**RECORDS SUPPLIED**
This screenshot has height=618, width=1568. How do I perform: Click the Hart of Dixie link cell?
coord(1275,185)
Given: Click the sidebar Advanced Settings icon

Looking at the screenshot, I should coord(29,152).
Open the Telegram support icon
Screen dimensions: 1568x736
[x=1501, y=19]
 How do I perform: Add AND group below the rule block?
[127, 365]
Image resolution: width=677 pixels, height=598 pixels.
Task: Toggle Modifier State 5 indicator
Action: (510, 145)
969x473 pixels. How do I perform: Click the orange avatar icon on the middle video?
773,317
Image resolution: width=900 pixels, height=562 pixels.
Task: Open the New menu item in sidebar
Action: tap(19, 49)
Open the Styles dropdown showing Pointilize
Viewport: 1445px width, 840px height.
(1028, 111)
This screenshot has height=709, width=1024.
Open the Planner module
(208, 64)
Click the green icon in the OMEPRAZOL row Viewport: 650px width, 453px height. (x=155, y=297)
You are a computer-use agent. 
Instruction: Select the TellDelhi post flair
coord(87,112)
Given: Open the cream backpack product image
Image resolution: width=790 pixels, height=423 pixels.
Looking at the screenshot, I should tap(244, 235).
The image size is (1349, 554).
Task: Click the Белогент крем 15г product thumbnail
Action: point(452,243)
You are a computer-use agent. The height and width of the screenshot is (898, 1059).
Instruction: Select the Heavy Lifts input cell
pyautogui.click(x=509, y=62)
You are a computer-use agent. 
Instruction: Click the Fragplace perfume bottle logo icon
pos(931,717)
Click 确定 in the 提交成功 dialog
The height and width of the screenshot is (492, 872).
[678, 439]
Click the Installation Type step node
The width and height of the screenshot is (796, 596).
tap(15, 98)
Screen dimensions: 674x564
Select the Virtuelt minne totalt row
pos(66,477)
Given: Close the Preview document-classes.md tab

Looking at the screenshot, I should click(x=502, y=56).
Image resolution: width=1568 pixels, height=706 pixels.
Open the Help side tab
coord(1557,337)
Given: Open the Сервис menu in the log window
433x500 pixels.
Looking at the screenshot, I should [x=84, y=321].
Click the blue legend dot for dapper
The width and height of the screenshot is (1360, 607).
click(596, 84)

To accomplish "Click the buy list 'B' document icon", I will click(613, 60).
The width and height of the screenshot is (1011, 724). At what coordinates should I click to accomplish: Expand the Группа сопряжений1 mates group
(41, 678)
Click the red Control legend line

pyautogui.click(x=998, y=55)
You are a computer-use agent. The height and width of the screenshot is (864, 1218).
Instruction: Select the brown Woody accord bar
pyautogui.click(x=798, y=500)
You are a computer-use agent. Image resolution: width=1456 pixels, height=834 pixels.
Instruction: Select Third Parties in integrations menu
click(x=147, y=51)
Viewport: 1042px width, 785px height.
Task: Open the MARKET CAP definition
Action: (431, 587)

**REQUIRED ACTION**
Copy out every line from the data above that has "computer" in it.

**OUTPUT BELOW**
You are a computer-use agent. 
You are a computer-use agent. The height and width of the screenshot is (898, 1059).
You are a computer-use agent. 
You are a computer-use agent. The height and width of the screenshot is (864, 1218).
You are a computer-use agent. Image resolution: width=1456 pixels, height=834 pixels.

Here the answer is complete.